A lot of it is also just Darwinian sexual politics. In Robert Ardrey’s 1997 milestone study, “The Territorial Imperative,” he compares the mating displays of the Ugandan kob (a large African antelope) to the chesty, bellowing behavior one might find at any frat-night kegger-or even Swami’s on a moderately good weekend. Each eligible buck-usually 15 or so of the strongest or most imposing out of perhaps 1,000-will stake out a small grassy “stamping ground” and jealously defend their turf against all challengers. The does mince by and choose to mate with the most dominant males (often nearly all of them in succession).

“The human male, encountering a stamping ground for the first time, cannot fail to identify himself with the contestants before him,” writes Ardrey. “And despite his most secret dreams of sex and riot he will thank a merciful evolutionary destiny that made him a man and not a Ugandan kob; it’s all just a bit too much trouble.”
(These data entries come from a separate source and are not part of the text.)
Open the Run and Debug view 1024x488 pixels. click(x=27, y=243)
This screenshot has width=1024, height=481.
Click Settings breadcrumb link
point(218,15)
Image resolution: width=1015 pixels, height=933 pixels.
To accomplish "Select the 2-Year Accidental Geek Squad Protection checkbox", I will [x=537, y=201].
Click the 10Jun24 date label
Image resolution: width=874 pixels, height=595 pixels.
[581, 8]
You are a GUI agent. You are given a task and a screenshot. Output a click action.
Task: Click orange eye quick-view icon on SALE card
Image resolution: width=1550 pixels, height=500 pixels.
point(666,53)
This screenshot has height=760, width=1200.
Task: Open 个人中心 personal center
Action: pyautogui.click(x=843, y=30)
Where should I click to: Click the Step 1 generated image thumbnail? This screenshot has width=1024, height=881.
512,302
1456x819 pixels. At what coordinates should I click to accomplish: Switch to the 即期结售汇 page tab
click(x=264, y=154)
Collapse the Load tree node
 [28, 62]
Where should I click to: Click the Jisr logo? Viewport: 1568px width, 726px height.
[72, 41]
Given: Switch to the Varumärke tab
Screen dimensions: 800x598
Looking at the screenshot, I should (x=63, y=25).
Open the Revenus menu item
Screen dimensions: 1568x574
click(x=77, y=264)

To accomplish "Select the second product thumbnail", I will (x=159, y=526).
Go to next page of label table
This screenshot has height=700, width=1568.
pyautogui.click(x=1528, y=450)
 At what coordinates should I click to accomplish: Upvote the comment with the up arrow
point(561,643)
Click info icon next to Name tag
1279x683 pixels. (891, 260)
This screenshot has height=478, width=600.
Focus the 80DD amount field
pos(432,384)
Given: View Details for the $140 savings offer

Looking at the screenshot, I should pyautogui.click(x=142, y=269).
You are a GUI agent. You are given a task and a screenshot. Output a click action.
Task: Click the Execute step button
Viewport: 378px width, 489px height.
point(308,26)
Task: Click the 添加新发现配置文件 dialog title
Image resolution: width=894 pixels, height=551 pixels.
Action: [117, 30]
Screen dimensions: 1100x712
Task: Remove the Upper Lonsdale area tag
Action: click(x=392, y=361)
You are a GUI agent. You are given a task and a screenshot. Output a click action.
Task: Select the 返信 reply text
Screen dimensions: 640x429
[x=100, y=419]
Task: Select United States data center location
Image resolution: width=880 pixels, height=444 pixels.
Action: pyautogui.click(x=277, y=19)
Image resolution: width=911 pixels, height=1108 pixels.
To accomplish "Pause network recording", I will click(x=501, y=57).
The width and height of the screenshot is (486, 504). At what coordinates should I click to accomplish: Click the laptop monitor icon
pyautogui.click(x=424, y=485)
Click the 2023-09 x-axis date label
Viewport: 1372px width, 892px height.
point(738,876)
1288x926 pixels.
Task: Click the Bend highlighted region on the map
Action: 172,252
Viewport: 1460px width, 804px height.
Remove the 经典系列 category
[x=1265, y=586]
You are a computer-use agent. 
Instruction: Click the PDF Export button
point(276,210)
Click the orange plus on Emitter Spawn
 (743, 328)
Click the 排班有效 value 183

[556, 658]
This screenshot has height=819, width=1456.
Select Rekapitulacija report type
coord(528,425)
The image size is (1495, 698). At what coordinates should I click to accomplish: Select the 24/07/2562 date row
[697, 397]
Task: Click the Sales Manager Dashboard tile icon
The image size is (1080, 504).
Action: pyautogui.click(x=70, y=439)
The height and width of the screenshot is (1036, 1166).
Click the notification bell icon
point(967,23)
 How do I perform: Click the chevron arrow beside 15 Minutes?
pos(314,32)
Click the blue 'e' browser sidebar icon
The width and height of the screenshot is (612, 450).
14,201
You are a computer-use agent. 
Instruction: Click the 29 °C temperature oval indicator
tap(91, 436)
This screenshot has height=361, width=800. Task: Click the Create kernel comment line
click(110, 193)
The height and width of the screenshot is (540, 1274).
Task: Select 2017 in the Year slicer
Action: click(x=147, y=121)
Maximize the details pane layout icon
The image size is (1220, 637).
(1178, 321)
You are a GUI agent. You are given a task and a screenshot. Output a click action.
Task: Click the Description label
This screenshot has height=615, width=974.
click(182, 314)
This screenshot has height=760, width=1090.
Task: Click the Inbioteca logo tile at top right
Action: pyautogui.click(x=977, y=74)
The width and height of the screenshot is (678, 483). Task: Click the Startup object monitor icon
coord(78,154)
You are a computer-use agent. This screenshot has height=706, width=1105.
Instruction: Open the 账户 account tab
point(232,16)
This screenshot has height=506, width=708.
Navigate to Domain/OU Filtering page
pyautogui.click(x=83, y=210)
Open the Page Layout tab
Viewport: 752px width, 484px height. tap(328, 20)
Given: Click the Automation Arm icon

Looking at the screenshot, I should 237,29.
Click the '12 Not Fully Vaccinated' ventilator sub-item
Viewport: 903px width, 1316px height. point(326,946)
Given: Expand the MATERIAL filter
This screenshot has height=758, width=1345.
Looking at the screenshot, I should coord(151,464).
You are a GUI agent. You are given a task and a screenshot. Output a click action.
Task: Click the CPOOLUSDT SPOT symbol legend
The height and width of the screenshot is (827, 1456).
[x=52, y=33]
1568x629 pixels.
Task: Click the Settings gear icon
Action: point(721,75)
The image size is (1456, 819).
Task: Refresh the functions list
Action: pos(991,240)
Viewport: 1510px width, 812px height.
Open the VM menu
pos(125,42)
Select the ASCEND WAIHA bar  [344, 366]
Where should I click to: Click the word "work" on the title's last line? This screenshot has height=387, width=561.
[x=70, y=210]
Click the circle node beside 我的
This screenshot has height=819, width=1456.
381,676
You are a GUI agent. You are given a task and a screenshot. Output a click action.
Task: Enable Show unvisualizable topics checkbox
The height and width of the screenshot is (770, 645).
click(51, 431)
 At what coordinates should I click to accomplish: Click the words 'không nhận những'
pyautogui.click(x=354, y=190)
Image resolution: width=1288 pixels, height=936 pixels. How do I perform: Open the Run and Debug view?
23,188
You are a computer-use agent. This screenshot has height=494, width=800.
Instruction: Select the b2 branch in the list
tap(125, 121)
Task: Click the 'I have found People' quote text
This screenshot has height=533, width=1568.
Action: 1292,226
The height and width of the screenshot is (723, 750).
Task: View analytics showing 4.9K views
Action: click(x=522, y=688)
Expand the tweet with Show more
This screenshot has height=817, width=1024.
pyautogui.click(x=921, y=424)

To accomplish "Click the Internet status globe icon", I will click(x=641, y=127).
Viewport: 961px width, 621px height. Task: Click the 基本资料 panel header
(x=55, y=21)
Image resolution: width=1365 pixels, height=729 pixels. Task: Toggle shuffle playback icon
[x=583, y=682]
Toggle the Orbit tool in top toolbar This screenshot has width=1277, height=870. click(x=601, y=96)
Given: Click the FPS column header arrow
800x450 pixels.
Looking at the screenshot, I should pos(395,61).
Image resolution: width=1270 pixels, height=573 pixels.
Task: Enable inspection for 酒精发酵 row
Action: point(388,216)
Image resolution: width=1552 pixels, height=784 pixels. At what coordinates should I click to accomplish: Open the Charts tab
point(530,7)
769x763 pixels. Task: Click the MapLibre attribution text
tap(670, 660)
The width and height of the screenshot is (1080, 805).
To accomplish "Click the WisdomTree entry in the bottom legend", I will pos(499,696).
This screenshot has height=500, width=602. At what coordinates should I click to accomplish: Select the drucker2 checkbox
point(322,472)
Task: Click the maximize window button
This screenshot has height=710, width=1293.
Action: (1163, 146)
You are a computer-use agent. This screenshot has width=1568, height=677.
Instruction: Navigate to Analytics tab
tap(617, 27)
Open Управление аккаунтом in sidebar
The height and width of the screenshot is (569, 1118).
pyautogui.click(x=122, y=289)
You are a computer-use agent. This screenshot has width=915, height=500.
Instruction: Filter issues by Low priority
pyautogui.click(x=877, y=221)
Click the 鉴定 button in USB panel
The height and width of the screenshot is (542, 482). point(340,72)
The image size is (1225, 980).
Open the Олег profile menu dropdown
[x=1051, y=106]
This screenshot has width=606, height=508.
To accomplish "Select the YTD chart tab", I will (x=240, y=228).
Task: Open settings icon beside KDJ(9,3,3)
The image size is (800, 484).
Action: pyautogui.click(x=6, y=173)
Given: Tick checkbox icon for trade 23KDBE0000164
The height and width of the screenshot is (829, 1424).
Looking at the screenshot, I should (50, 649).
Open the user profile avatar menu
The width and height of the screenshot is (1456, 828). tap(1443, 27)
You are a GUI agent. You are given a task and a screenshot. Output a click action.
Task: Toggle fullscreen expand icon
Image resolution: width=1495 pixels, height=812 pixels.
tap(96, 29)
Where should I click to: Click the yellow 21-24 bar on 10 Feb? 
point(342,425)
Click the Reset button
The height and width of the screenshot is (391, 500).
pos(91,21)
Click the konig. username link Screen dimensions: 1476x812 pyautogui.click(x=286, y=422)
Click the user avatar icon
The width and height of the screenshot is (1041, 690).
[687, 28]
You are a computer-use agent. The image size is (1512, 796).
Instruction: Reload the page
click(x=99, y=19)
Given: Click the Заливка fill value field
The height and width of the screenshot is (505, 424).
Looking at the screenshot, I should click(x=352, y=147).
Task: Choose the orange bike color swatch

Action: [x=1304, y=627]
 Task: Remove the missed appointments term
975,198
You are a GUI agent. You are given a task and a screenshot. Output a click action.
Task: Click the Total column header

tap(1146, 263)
Fast-forward a few epochs to early 21st century, observations of Homo sapiens, subgenus surfer. Substitute waves for women and you see this same testosterone-fueled behavior echoed out in any crowded line-up. Surfers, for all their pious claims of camaraderie and brotherhood, tend to be a divided, fractious tribe. The near-pathological need of one surfer to out-cool the other is carried straight from the parking lot to the line-up.